O novo álbum continua com o selo Adele de qualidade: emocionante e arrebatador. Porém não oferece nenhuma faixa com a força dos hits do passado Hello, Someone Like You ou Rolling in the Deep. Boa parte das músicas é orquestrada e sua sonoridade remete às trilhas sonoras de filmes dos anos 60. Nas letras, a maturidade dá as caras. Se nos discos anteriores ela se ressentia do fim de um namoro, agora ela sacode a poeira e dá a volta por cima. Easy on Me, aliás, é a única das doze faixas a mencionar o divórcio. As demais passeiam por temas inéditos ou raros para ela, como a maternidade e até uma noitada com as amigas.
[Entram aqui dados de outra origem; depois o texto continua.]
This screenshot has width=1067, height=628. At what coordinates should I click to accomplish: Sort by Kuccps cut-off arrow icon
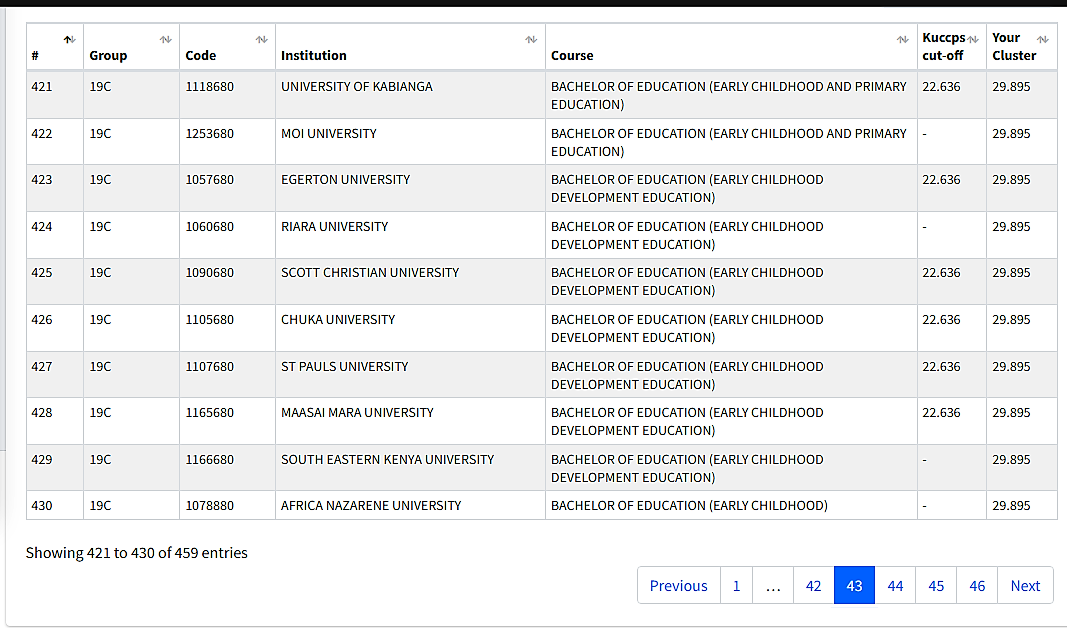(x=973, y=39)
Na ótima I Drink Wine, Adele percebe que buscar a aprovação alheia é inútil. Já a emotiva My Little Love é um forte desabafo sobre as inseguranças de ser mãe. A melancolia típica da cantora está presente, mas a sensação que fica é a de superação. Em All Nights Parking Out, sai o chororô pelo ex e entra a felicidade da solteirice, quando ela canta que almeja voltar logo para casa e passar a noite em claro com o novo crush. A fila andou para Adele, o que ajuda as engrenagens do sucesso a continuar rodando em ritmo acelerado nesta nova fase da artista.